▶ [PROBLEM]: Below are records that should be duplicated exactly, with no image retained.

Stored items
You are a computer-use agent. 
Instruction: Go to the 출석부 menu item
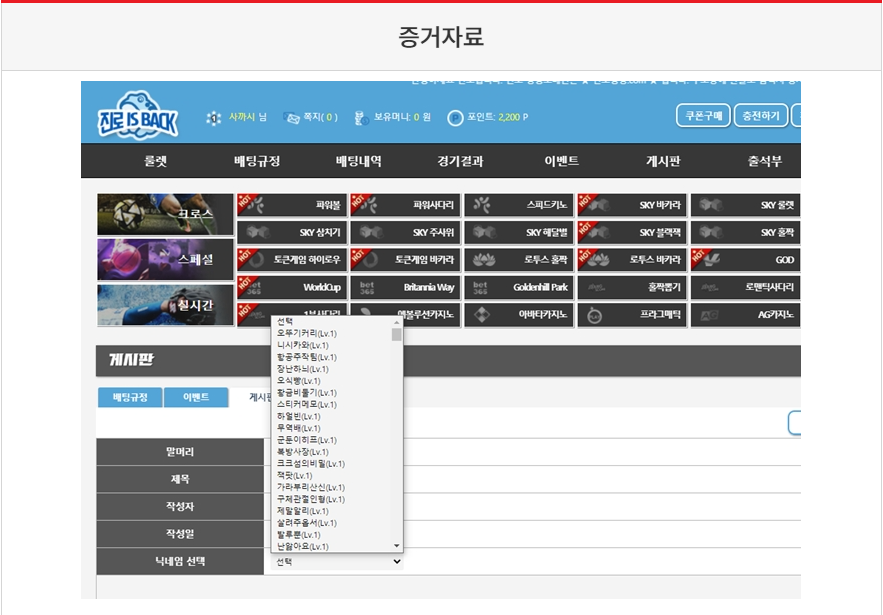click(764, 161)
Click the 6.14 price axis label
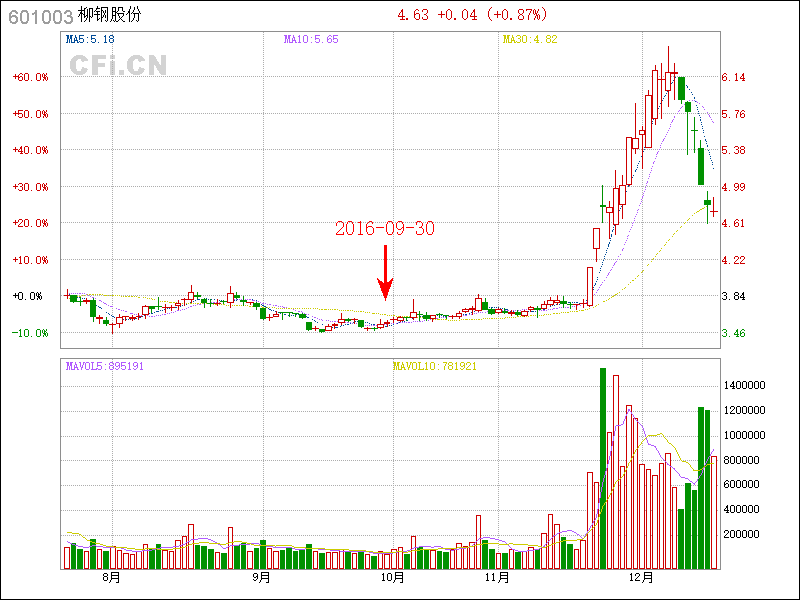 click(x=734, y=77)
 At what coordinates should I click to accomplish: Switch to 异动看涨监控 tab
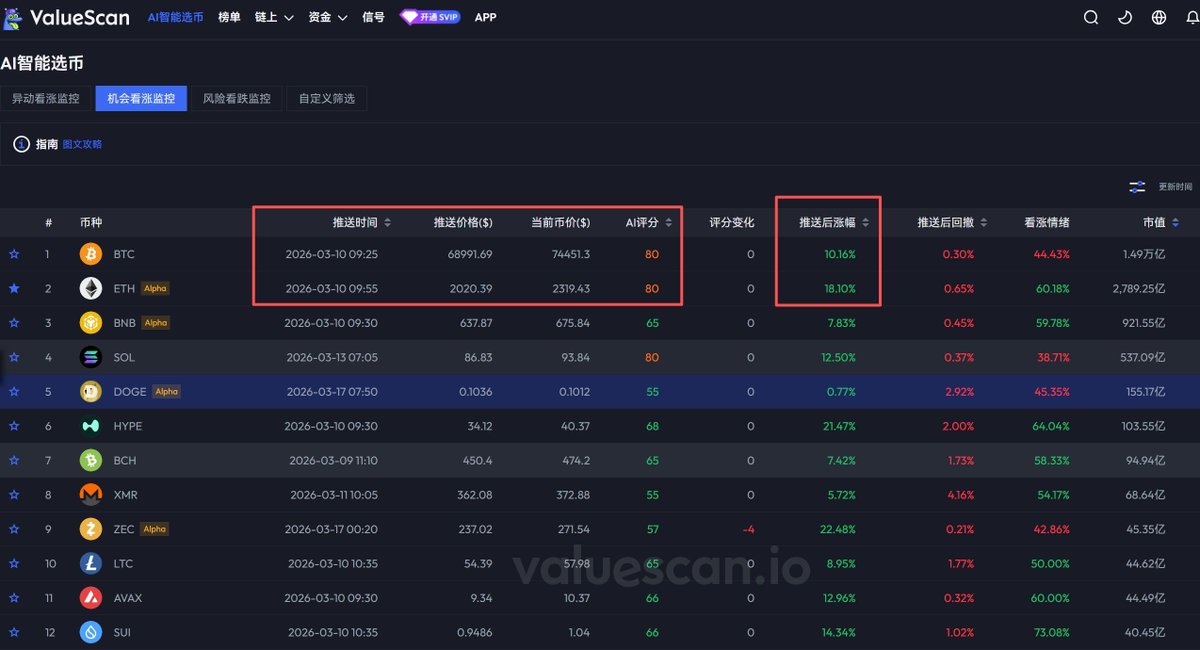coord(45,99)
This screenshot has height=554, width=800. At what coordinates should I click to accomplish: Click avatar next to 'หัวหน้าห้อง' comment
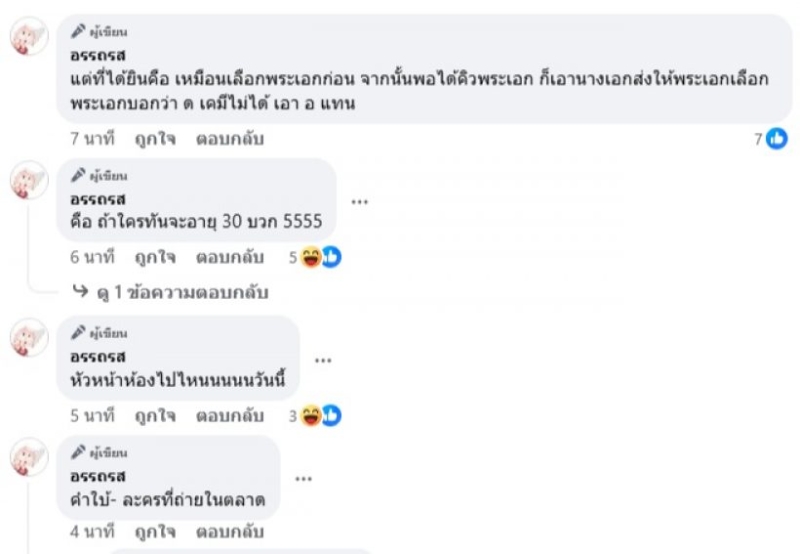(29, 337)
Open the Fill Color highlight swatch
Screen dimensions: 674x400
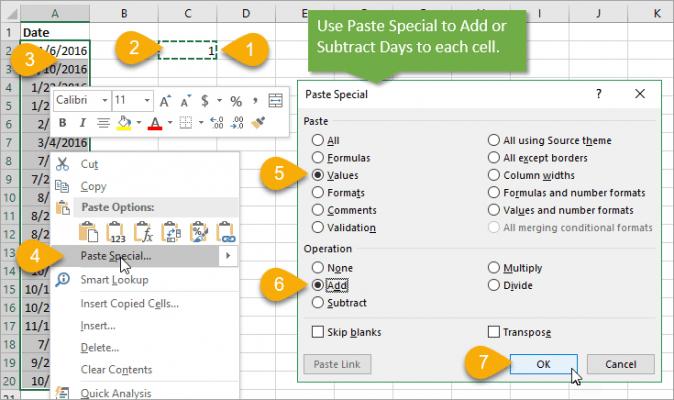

▶ [WORKED SOLUTION]:
You are a computer-use agent. 
Instruction: Go to the 출석부 menu item
click(764, 161)
Click the 6.14 price axis label
 click(x=734, y=77)
 At what coordinates should I click to accomplish: Switch to 异动看涨监控 tab
coord(45,99)
This screenshot has height=554, width=800. At what coordinates should I click to accomplish: Click avatar next to 'หัวหน้าห้อง' comment
(29, 337)
Open the Fill Color highlight swatch
Screen dimensions: 674x400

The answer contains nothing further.